بِسْمِ اللّٰهِ الرَّحْمٰنِ الرَّحِيمِ

وَ بِهِ نَسْتَعِينُ

اَلْحَمْدُ لِلّٰهِ رَبِّ الْعَالَمِينَ وَ الصَّلاَةُ وَ السَّلاَمُ عَلَى سَيِّدِنَا مُحَمَّدٍ وَ عَلَى آلِهِ وَ صَحْبِهِ اَجْمَعِينَ

SOHBETLER NASIL OLMALI?

İslâm âdâbında ve muaşeretinde müsbet sohbet makbuldür ve faydalıdır. Fakat nazarları dünyaya, âfâkiyata ve malâyaniyata dağıtan veya ahlâk ve âdâba aykırı düşen menfî sohbetler ise, caiz değildir ve zaralıdır. Böyle sohbetlerden (23:3) (28:55) gibi âyetlerin emriyle uzaklaşmalıdır.

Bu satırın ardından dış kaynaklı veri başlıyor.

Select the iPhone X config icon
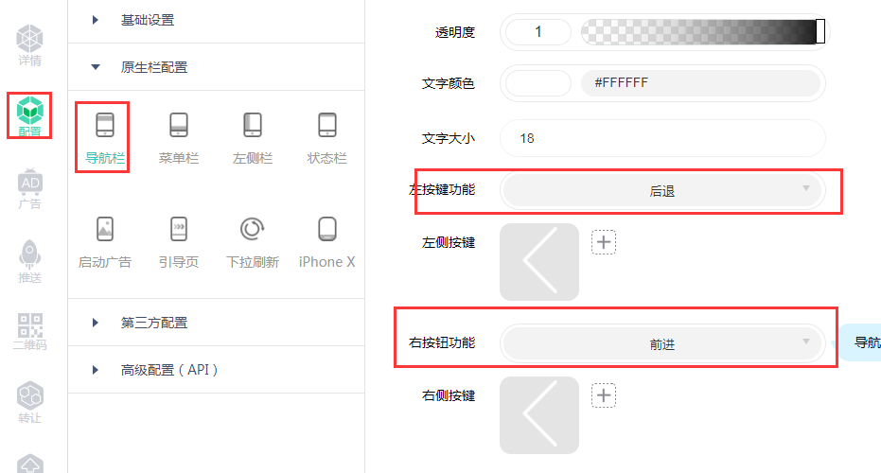point(326,242)
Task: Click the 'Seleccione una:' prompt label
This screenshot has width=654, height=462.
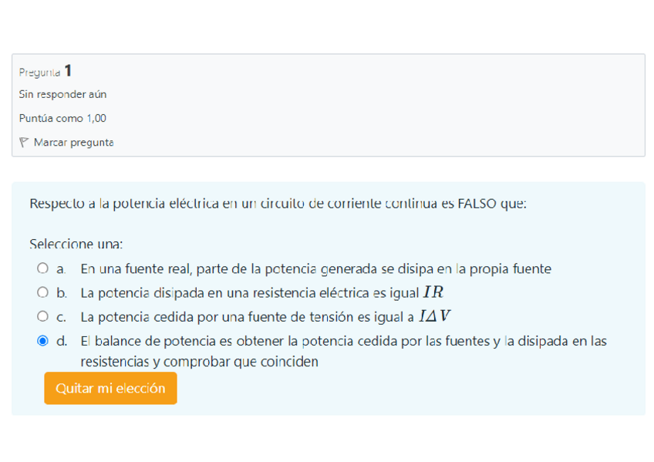Action: [76, 244]
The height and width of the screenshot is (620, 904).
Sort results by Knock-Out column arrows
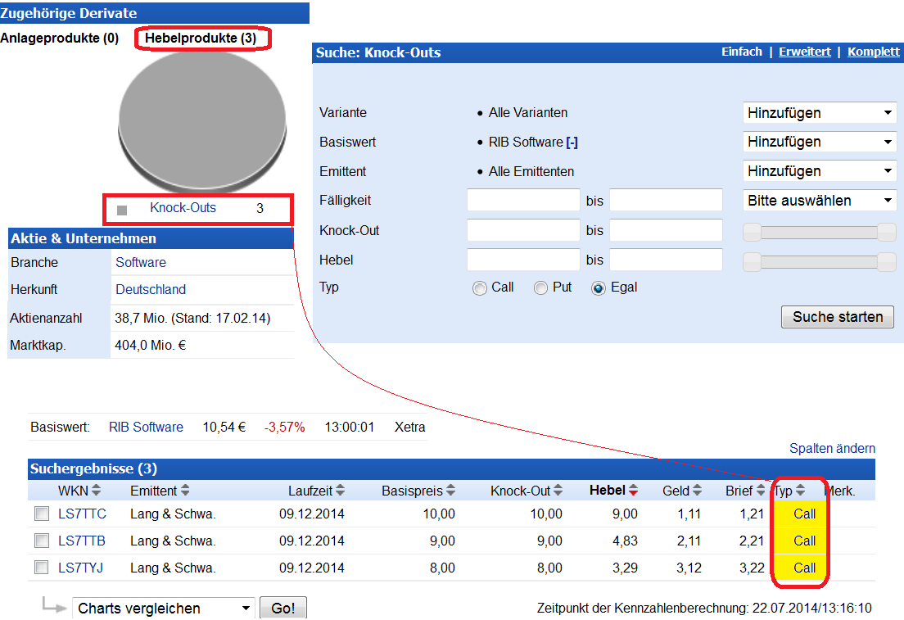click(x=558, y=491)
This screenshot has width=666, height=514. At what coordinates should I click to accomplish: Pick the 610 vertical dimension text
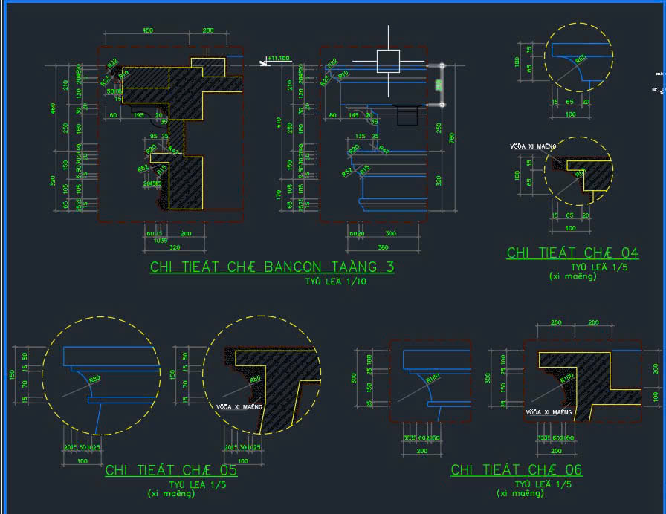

Evvelâ,  bizler için en ulvî ve müsbet sohbet nümunesi olan ve sohbet-i Nebeviyenin hususiyetlerini ve neticelerini gösteren birkaç kısa bahislerini görelim. Şöyle ki:

“Sohbet-i Nebeviye öyle bir iksirdir ki, bir dakikada ona mazhar bir zât, senelerle seyr ü sülûke mukabil, hakikatın envârına mazhar olur.” (S:489)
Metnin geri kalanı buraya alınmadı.